The Semantic Lancet Project is focused on building a Linked Open Dataset on scholarly publications. The current dataset contains metadata about all papers published in the Journal of Web Semantics by Elsevier.

For each paper, the dataset reports bibliographic data, abstract and citations, expressed in RDF and compliant with the Semantic Publishing and Referencing (SPAR) Ontologies. SPAR ontologies are ontological modules that allow one to describe of the various parts of the publishing domain in RDF such as article metadata and citations bibliographic references and citation contexts, person's roles and document statuses, document components and publishing workflows.

Our goal to make available the RDF triplestore (accompanied by a SPARQL endpoint) for research purposes, as well as a series of services to access, explore and make use of scholarly data.

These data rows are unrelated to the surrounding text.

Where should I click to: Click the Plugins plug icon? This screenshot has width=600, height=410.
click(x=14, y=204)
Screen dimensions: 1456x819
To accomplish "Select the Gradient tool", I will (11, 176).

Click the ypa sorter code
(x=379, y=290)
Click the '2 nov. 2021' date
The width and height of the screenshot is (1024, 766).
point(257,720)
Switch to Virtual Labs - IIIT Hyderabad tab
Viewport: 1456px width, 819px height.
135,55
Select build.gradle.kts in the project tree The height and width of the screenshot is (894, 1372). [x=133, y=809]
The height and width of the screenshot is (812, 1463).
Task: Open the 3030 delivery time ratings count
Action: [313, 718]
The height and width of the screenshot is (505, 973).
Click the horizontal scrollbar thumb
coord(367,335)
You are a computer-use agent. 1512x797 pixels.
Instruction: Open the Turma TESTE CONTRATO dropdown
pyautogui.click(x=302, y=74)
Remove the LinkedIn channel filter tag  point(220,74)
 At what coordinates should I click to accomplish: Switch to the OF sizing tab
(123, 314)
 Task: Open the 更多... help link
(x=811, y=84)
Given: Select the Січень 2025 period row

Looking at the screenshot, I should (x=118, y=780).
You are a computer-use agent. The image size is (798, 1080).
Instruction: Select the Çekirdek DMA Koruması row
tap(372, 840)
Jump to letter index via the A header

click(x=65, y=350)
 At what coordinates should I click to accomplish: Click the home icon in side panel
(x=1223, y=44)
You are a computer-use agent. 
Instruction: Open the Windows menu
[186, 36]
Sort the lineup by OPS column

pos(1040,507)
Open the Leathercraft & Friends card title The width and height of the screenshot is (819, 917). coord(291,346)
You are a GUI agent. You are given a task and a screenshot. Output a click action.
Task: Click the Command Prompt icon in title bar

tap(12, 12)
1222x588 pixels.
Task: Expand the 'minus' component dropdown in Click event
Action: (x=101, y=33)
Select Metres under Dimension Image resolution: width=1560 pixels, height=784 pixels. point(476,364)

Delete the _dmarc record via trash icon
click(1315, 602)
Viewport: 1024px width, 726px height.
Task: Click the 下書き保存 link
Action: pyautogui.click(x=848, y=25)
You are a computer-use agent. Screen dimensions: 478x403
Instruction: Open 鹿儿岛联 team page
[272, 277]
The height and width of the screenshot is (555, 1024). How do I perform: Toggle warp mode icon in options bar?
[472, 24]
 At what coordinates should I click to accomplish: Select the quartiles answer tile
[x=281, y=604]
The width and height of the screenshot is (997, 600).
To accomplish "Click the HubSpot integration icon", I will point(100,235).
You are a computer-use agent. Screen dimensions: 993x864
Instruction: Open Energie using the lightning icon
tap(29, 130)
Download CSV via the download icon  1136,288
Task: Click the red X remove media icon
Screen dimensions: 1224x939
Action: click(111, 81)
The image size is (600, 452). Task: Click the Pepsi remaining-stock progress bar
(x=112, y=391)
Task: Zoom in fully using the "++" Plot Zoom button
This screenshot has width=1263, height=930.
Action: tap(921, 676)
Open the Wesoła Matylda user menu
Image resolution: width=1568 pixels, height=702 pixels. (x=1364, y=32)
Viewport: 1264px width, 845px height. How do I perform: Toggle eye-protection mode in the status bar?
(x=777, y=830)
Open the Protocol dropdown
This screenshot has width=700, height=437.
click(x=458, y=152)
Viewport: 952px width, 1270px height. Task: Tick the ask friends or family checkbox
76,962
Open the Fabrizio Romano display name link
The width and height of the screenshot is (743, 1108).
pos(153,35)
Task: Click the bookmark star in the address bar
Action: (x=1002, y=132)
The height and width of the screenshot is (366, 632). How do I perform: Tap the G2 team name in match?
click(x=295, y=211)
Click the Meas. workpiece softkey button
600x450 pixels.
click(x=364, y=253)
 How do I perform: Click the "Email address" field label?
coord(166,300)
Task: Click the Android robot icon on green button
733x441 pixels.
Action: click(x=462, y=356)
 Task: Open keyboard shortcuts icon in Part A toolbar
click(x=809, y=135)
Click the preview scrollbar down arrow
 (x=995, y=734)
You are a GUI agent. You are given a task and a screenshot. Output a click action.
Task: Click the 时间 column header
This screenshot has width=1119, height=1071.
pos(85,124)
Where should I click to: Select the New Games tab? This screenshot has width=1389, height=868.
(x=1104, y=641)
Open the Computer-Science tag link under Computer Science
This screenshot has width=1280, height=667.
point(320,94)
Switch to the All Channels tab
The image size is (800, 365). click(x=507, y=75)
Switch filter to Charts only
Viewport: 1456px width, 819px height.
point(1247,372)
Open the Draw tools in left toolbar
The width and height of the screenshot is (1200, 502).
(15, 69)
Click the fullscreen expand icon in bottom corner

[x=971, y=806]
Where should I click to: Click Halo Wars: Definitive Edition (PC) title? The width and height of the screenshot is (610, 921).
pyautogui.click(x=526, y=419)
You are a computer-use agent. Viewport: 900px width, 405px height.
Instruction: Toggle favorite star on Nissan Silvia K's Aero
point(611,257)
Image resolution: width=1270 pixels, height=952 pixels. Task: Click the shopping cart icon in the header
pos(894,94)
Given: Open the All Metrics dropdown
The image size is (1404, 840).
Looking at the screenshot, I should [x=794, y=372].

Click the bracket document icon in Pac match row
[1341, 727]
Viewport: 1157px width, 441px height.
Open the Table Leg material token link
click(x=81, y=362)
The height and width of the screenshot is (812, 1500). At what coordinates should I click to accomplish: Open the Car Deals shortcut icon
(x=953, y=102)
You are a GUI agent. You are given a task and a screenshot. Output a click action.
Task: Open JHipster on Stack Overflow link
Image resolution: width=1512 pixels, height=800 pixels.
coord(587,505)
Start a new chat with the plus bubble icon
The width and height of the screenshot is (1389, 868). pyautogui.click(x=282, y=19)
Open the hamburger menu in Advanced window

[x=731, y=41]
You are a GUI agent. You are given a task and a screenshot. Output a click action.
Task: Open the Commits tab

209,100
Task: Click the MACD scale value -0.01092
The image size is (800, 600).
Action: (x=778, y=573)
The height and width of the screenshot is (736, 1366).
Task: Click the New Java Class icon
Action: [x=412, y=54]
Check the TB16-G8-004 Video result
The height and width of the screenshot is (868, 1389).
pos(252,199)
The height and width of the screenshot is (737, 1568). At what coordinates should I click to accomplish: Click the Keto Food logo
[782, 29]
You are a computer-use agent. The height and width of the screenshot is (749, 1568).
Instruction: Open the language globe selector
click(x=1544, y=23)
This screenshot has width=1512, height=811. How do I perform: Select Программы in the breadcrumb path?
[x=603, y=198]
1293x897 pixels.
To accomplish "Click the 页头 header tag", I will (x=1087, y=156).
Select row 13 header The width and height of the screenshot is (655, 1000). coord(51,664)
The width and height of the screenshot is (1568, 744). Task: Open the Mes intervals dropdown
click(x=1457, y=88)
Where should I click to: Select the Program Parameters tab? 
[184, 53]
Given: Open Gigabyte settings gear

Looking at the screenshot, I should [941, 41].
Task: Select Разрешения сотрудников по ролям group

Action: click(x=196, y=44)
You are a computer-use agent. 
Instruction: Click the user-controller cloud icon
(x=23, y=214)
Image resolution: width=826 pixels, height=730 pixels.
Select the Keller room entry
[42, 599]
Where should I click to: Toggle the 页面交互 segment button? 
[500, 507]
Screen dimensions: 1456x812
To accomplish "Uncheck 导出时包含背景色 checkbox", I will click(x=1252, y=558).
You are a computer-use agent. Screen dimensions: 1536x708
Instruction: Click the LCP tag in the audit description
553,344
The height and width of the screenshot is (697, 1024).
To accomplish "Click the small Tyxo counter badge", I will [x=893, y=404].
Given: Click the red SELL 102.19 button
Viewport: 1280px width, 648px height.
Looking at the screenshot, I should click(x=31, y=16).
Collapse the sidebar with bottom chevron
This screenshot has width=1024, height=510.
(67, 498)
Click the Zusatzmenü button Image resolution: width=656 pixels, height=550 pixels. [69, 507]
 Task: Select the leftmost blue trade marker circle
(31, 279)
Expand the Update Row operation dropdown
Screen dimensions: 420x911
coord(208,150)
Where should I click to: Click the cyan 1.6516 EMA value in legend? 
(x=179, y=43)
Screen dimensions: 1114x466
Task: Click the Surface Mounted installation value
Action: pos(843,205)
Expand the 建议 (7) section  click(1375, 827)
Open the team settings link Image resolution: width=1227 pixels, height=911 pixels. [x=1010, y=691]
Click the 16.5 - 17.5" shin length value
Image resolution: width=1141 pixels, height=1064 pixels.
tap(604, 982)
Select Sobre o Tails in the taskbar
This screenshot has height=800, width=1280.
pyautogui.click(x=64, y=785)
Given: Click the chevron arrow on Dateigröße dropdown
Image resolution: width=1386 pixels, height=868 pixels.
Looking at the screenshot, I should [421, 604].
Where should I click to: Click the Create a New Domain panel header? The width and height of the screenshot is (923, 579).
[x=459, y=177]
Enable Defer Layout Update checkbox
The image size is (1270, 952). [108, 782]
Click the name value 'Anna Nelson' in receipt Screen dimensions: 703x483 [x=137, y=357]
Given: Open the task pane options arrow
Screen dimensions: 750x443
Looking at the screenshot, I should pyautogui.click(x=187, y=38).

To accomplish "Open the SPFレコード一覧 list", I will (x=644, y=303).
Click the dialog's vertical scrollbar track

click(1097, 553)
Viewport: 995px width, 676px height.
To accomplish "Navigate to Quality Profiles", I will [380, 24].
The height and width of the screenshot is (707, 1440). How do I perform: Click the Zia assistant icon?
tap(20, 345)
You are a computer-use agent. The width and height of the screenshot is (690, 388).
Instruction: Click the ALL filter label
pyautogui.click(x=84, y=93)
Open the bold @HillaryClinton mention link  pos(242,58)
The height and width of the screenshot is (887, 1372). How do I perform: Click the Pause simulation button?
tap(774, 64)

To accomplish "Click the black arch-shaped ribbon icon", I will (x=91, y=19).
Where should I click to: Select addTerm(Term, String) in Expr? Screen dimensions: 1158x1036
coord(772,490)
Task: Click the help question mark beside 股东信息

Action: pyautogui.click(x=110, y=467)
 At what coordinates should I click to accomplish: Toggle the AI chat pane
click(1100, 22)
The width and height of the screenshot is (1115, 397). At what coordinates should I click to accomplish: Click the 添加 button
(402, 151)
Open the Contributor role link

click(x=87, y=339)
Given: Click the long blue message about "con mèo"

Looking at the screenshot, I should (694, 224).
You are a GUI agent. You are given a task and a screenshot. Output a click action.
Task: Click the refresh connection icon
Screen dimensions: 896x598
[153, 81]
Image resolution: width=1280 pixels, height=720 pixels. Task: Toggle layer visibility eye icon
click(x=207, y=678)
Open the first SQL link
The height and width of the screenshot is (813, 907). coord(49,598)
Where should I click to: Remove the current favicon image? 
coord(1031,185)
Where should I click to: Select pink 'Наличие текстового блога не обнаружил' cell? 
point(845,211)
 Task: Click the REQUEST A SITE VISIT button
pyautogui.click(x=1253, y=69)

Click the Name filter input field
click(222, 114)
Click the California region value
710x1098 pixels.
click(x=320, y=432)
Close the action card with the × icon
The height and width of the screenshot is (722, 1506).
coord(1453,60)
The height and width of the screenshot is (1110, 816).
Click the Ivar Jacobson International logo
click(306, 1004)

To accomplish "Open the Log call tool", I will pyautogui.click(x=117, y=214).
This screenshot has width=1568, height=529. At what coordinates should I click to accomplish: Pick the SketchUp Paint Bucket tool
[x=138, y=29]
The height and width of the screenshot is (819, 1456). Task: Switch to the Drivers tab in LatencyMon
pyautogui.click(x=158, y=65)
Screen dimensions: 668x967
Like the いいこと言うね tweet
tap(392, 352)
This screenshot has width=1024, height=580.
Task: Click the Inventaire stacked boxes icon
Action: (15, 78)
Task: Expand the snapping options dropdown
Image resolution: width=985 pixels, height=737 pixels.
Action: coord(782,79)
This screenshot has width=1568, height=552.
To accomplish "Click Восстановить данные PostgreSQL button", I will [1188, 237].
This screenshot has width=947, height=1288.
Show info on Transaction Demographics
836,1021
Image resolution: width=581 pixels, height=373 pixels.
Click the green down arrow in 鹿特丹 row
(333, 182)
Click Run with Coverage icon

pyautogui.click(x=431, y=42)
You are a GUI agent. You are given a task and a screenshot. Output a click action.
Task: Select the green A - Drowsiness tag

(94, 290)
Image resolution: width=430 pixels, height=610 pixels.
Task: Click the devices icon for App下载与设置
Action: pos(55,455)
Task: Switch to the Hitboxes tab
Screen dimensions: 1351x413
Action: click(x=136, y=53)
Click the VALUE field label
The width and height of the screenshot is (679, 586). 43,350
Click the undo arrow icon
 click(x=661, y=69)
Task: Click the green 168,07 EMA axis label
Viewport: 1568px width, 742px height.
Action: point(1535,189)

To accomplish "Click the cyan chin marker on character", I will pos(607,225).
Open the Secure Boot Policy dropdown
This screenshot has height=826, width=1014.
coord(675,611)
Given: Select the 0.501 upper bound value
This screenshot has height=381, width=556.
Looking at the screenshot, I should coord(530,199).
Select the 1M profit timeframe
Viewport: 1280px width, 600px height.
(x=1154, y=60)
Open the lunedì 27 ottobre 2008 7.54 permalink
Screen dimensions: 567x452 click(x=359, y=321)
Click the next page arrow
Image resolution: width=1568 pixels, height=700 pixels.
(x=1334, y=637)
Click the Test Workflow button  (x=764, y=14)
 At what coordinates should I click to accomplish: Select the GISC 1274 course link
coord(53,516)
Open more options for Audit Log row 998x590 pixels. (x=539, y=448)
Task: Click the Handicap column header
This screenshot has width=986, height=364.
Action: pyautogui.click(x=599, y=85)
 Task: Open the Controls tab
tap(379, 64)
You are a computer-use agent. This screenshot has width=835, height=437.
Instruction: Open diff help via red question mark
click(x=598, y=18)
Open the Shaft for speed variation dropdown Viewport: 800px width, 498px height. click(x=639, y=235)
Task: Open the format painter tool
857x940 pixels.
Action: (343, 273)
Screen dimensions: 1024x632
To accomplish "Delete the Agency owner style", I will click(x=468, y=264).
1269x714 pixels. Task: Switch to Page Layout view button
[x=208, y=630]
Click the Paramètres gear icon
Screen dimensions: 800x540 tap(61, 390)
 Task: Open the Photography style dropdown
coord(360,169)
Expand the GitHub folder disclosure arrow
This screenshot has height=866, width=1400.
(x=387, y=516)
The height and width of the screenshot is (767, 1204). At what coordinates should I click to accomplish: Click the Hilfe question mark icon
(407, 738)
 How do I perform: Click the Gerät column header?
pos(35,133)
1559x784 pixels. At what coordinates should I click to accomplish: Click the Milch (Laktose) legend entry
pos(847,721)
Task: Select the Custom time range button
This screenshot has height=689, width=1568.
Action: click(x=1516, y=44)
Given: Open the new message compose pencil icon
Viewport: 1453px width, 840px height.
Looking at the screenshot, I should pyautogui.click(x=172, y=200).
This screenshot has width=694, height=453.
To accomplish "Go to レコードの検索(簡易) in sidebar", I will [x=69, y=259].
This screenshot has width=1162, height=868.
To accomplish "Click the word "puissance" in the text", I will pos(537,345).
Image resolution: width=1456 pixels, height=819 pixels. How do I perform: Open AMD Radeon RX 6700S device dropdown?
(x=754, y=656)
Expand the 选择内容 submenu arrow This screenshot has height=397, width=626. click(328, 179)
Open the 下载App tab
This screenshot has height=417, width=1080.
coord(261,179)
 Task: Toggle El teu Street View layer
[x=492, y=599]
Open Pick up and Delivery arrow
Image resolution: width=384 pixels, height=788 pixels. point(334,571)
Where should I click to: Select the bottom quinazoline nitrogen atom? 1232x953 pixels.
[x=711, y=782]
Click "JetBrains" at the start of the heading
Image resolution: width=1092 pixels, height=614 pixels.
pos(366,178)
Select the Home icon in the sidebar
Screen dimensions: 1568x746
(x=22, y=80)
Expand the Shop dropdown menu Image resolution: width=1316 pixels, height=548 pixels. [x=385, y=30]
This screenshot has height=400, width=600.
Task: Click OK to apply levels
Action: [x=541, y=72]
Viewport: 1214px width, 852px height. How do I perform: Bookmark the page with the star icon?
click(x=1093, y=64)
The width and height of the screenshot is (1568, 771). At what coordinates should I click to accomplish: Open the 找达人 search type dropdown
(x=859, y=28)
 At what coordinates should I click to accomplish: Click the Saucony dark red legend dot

The dataset is released under the terms of the Creative Commons Attribution 4.0 International.

Data and Services

SPARQL endpoint
The SPARQL endpoint (live embedded interface and REST API) for accessing all the date in Semantic Lancet.
Data browser
It is an interactive and user-friendly interface that allows users to easily access papers, authors, citations, and so on. There are two main issues addressed in designing the tool: the huge amount of information users are required to deal with and the complexity of that information. The solution we propose is to hide the intrinsic complexities of the data and of the underlying technologies, giving users an higher-level views over the dataset content.
BEX - Bibliographic EXplorer
BEX is an interactive web-based application aimed at supporting analysis and exploration of papers and citations available in the Semantic Lancet Triplestore. The BEX design was driven by Shneiderman's Information Seeking Mantra: Overview first, zoom and filter, then details-on-demand.
Abstract finder
It is an interactive and user-friendly interface, which allows one to search paper abstract by exploiting the semantic information about concepts, events, roles and named entities contained in the semantic abstracts. The modules works in two phases: first, it creates a semiotic index of the abstracts with respect to a taxonomy of types. These types are aligned to WordNet synsets and DBpedia resources; thus, abstracts are not indexed for their plain textual content but for the concepts represented in that content in a semiotic fashion; second, a simple interface allows users to browse these concepts and the abstracts exposing them.
Citation explorer
It is an interactive web based tool for analysing and making sense of the citations. The tool is composed by three modules. Once selected a particular journal, the top-left area shows the overview of all papers available (i.e., the circles) for the journal and their citation network. The second module, shown in the right part, summarises the functions (depicted by using different colours) of incoming and outgoing citations related to each paper (shown in the bottom) and each author (top). This tool provides new elements to evaluate citations: for example, users can grasp the different impact of an article referenced several times as an authority from another cited more times but for a generic reason (e.g., for information or as a related work). The last module, shown on the left-bottom, allows users to compare the activity of two authors by showing the distribution of their citations (and the related functions) on a time axis. This time-aware perspective can be useful to investigate the role played by an author within the particular journal under consideration.
Web Data Reporter
It is a Web application that queries both scholarly data and provenance data in order to present such kinds of situations in form of a Web page. The current implementation allows us to spot: potential mistakes in the datasets, data incompleteness, and data duplication.